Por eso mismo, la incorporación de profesionales externos debería ser algo natural en la empresa familiar. Es más, en algunos momentos, puede ser indispensable para asegurar la continuidad del negocio.

Incorporar talento externo a la empresa familiar siempre es un reto, pero es especialmente crítico cuando hablamos de puestos de dirección. No es casualidad que el Barómetro de Empresa Familiar de KPMG señale año tras año que la entrada de directivos externos es uno de los principales desafíos a los que se enfrentan estas empresas. ¿Lo que más les preocupa? La falta de una visión compartida y de valores comunes por parte de los profesionales que se suman a la compañía y no pertenecen a la familia propietaria.
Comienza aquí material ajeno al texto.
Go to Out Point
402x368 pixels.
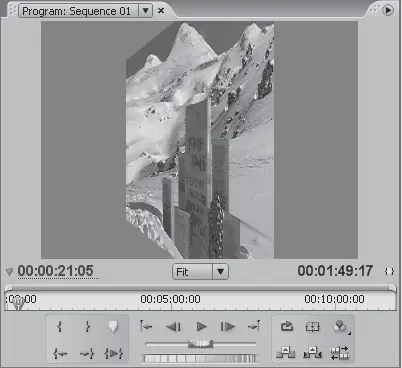pos(87,353)
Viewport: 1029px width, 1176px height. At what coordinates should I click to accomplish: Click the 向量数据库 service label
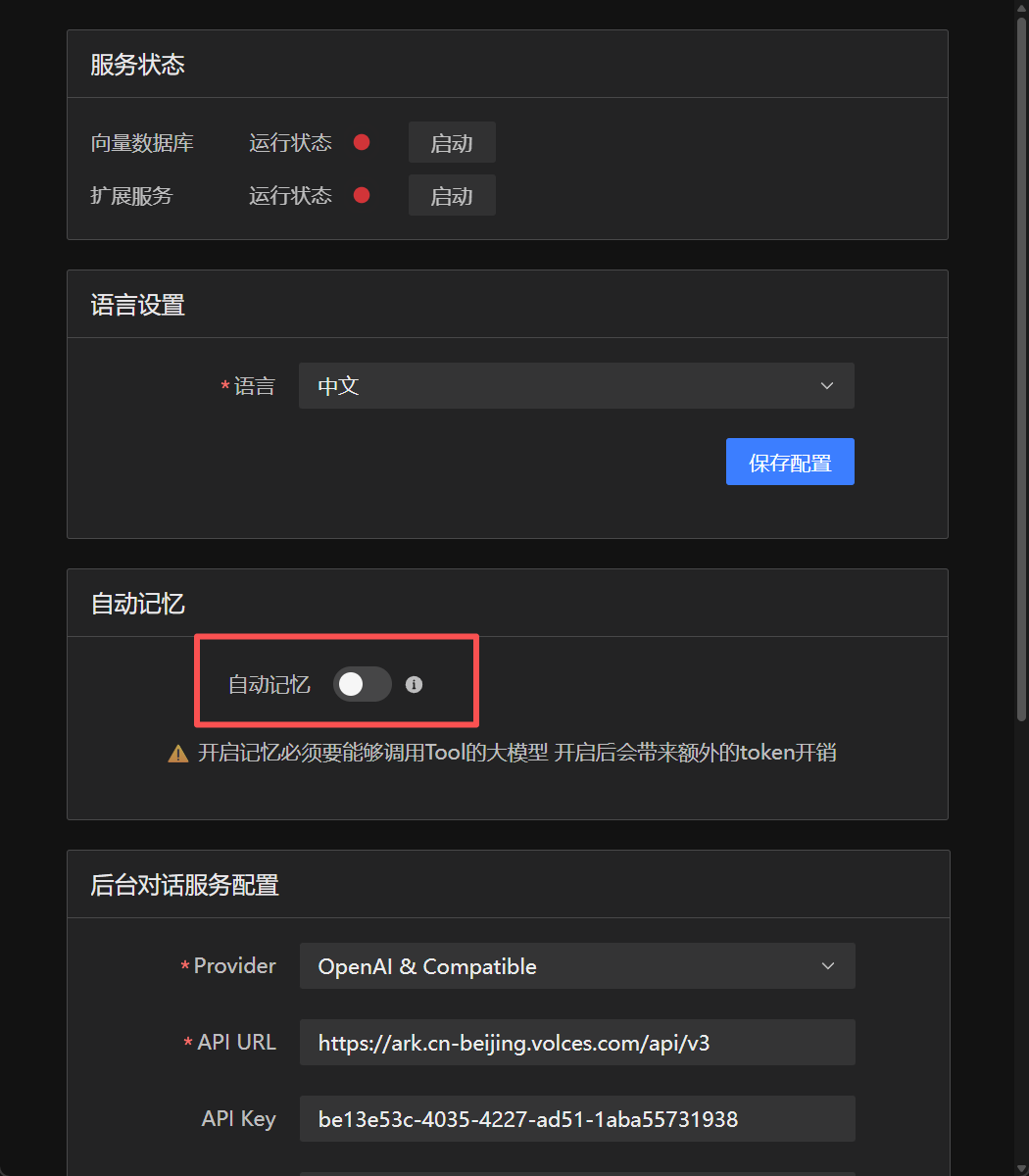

Como explican James C. Collins y Jerry I. Porras en Empresas que perduran (Paidós), lo bueno de los puestos directivos los ocupe gente “de la casa” es que ya comparten el sistema de valores de la empresa. No obstante, también se pueden encontrar profesionales externos que estén alineados con la filosofía de la familia propietaria y, por tanto, con los valores de la empresa.

En algunos casos, como en Ferrovial, el liderazgo siempre se ha mantenido dentro de la familia propietaria. En otros, como Hermès, en un momento determinado se contrata a un profesional externo para que ocupe la presidencia ejecutiva del grupo y tiempo después se decide que la presidencia vuelva a manos de los propietarios. En 2006, cuando se retiró Jean-Louis Dumas, miembro de la quinta generación, el consejo de administración de Hermès decidió por unanimidad que Patrick Thomas, externo a la familia, fuera el presidente. Thomas ocupó el cargo hasta que en 2013 le relevó Axel Dumas, miembro de la sexta generación de la familia propietaria.

Otras veces, el talento se encuentra en los familiares políticos. En Clarks, por ejemplo, fue un yerno quien logró revitalizar la empresa, que estuvo a punto de dejar de ser familiar en la década de 1990. La compañía no pasaba por un buen momento y parte de los accionistas familiares quiso aceptar la oferta de compra lanzada por un grupo inversor. Tras este incidente, la familia nombró presidente a Roger Pedder, casado con una hija de Bancroft Clark. Pedder contrató como CEO a un directivo no familiar, y gracias a la labor de este externo consiguieron reflotar esta empresa familiar fundada en 1825. Explicamos más sobre la historia de Clarks en el libro Sí, quiero y también en 100 familias que cambiaron el mundo.

Todos estos ejemplos confirman que, como dicen Collins y Porras, no es cierto que las compañías visionarias deban contratar directivos externos si quieren perdurar en el tiempo. Lo que importa es el talento, como ya avanzaba en el título del post, pertenezca o no a la familia propietaria.